Asimismo, el proyecto calcula una generación de residuos sólidos equivalente a más de 5.300 toneladas de estiércol anuales en régimen completo que, tal y como recuerdan desde Pueblos Vivos «requerirán una gestión altamente controlada para evitar contaminación de suelos y aguas subterráneas». El proyecto habla de la existencia de un almacén de estiércol del que no se aportan dimensiones ni capacidad de almacenamiento, y tampoco frecuencia de retirada.
Además, se describen en el proyecto otros efectos contaminantes como emisiones de amoníaco, metano, dióxido de carbono, polvo y partículas que se emitirán al exterior mediante ventilación forzada; tráfico de vehículos pesados y un impacto visual notable en una zona rural abierta. La plataforma vecinal apunta que «en la documentación no se han estimado las emisiones totales de gases tóxicos como el amoníaco, ni se analiza su dispersión hacia las zonas habitadas a pesar de que la instalación se situará relativamente cerca de la población».

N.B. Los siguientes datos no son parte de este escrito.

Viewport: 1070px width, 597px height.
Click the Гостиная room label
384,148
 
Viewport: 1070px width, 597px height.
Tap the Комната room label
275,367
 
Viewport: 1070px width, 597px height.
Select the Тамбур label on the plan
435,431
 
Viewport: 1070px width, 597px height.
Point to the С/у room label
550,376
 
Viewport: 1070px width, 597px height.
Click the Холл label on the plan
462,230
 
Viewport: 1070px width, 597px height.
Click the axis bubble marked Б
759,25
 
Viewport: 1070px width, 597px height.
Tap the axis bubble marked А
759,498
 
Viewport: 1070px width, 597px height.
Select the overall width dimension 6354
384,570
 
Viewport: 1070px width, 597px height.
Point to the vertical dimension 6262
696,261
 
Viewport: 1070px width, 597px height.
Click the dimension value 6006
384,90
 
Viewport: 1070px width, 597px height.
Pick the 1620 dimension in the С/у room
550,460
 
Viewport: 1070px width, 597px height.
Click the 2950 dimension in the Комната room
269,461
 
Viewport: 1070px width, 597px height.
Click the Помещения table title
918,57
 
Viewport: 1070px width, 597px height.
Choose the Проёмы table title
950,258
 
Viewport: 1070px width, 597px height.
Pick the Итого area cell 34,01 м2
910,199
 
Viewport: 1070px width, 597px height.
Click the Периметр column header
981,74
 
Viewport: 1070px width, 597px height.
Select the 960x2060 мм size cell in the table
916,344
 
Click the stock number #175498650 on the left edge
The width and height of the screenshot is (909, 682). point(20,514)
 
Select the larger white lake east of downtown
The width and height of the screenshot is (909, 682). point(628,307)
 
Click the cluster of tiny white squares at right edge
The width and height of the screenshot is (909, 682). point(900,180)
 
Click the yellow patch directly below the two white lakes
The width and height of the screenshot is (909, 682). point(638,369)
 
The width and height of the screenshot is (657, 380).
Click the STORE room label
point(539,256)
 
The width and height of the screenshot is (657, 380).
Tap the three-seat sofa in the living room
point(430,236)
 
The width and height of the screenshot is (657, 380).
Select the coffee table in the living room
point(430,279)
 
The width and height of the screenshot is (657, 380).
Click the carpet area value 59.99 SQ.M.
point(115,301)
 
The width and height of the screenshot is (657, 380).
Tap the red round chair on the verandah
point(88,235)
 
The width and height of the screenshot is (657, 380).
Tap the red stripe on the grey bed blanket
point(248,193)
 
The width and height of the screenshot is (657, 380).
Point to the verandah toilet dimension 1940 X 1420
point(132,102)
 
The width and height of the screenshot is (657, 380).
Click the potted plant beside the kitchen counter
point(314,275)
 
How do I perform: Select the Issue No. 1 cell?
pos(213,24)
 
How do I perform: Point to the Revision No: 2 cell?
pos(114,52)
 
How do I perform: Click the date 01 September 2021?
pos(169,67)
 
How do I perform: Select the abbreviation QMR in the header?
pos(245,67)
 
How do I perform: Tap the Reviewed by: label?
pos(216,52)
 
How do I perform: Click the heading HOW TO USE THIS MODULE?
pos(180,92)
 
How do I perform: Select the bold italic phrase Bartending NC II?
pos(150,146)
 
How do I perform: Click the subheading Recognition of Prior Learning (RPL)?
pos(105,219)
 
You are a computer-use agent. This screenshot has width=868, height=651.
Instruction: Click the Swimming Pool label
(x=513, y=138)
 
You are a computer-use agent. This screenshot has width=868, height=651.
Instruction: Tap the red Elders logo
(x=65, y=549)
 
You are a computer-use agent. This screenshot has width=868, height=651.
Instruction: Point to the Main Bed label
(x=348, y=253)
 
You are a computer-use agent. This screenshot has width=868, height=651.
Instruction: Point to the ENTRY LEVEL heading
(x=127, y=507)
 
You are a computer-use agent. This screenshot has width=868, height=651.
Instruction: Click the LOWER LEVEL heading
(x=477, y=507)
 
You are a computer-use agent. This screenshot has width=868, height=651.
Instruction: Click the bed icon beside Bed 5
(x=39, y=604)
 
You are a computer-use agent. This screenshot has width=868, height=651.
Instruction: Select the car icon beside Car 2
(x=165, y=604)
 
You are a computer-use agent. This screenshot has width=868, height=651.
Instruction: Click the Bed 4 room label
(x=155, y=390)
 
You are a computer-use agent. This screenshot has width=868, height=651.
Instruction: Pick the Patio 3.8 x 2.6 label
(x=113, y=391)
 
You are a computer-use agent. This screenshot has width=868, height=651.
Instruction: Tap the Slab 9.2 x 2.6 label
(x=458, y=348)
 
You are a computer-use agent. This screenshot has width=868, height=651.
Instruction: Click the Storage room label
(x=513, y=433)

Pueblos Vivos denuncia «poco rigor en el documento ambiental» y la inexistencia de medidas para mitigar la contaminación
La plataforma vecinal apunta que, a pesar de las dimensiones que podría alcanzar la explotación con la posible ampliación «no se concretan las medidas de mitigación de la contaminación generada en el proyecto presentado a la Consejería de Desarrollo Sostenible». El documento ambiental, refieren «solo dice que ‘se controlarán’ las emisiones de amoniaco, pero no aporta cifras pues no se evalúa la cantidad de esta sustancia que se emitirá, hacia dónde se dispersará, qué niveles llegarán a la población ni el impacto acumulado anual», sostienen.
Desde la Asociación Pueblos Vivos Cuenca apuntan «poco rigor en el documento ambiental» precisamente al no cuantificar el amoniaco que se va a generar, una sustancia que aseguran «es el principal contaminante de una granja avícola para la población y el medio ambiente». La plataforma vecinal recuerda los efectos que provoca la exposición al amoniaco, entre los que se encuentran «irritación en vías respiratorias y ojos, e incluso a concentraciones relativamente bajas (5–25 ppm), posible tos, bronquitis, irritación ocular e inflamación de la vía aérea», concluyen.